FEBRUARY 19, 1936
It is amusing how well meaning people can differ on what to the uninitiated seem to be matters of fact! A short time ago I told of a conversation with two fishermen who came to see me and since then I have had a flood of letters. I was not trying to set myself up as an authority on fishing! I have listened to too many of them argue on the coast of New England not to know that agreement is as difficult in this occupation as it is in many others. But apparently both methods of fishing—trapping and seining, should be allowed and a balance kept between the two. There seems to be some official opinion to back up the idea that in this way the greatest amount of employment will be made possible for the people involved. This I glean from my letters but I'm not sure the seine fishermen will agree. In addition we should all know that pink salmon has as much food value as red salmon but on the whole the letters agree that red salmon is rarer!

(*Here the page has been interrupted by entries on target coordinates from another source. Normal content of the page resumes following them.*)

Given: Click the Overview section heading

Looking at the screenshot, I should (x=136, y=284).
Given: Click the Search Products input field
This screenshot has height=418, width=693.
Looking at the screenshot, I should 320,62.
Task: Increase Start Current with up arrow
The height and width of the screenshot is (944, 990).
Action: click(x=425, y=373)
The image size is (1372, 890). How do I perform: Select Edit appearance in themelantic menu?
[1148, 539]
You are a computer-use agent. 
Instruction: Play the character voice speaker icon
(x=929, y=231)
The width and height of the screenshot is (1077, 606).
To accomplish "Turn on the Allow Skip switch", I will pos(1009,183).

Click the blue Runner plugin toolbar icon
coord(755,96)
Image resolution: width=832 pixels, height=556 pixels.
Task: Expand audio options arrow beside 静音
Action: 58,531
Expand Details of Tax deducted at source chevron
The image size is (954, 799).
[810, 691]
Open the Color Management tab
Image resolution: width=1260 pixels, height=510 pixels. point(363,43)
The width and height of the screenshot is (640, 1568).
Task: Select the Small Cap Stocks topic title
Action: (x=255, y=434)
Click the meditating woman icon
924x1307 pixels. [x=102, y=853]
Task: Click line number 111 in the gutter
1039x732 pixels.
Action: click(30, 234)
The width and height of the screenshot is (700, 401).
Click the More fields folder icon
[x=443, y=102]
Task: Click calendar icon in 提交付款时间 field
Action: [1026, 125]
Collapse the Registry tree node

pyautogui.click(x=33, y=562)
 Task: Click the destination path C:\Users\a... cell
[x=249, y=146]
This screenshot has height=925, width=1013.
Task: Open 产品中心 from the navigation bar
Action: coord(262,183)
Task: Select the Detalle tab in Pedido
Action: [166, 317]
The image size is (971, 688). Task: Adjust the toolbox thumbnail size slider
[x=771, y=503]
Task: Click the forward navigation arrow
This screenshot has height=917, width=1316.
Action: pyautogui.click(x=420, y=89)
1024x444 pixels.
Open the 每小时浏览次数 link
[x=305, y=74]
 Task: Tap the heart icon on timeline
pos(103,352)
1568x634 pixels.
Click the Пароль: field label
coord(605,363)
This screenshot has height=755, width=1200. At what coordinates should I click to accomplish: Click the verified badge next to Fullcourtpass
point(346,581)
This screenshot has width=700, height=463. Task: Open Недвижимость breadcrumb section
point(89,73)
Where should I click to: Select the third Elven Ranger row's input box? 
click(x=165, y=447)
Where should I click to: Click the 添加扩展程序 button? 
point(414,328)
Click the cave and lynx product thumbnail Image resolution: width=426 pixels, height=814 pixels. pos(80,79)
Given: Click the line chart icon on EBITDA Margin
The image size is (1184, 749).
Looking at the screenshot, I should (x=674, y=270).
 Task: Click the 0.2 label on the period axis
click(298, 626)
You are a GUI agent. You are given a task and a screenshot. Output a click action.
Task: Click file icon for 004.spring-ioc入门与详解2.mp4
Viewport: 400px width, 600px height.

Now to hastily chronicle an uneventful day. It opened with sleet and wind in New York City, and I sallied forth first to inquire after a friend who is ill, then to spend a half hour with my mother-in-law in her pleasant sitting room. Another short, hazardous taxi trip for by this time the streets were growing slippery, up to see my Godmother and Cousin, Mrs. Henry Parish. A half hour with her and then a dash for the Pennsylvania station where my secretary and I met and took the twelve-thirty train to Washington. A dinner party at seven o'clock; Mr. and Mrs. Will Hays staying in the house with us, and the Army and Navy Reception tonight. Next to the Diplomatic Reception, it is the most colorful and gay of them all and closes the official state functions for the season. This does not mean that there are not certain social demands still made upon us, but the formal state parties are over until next December.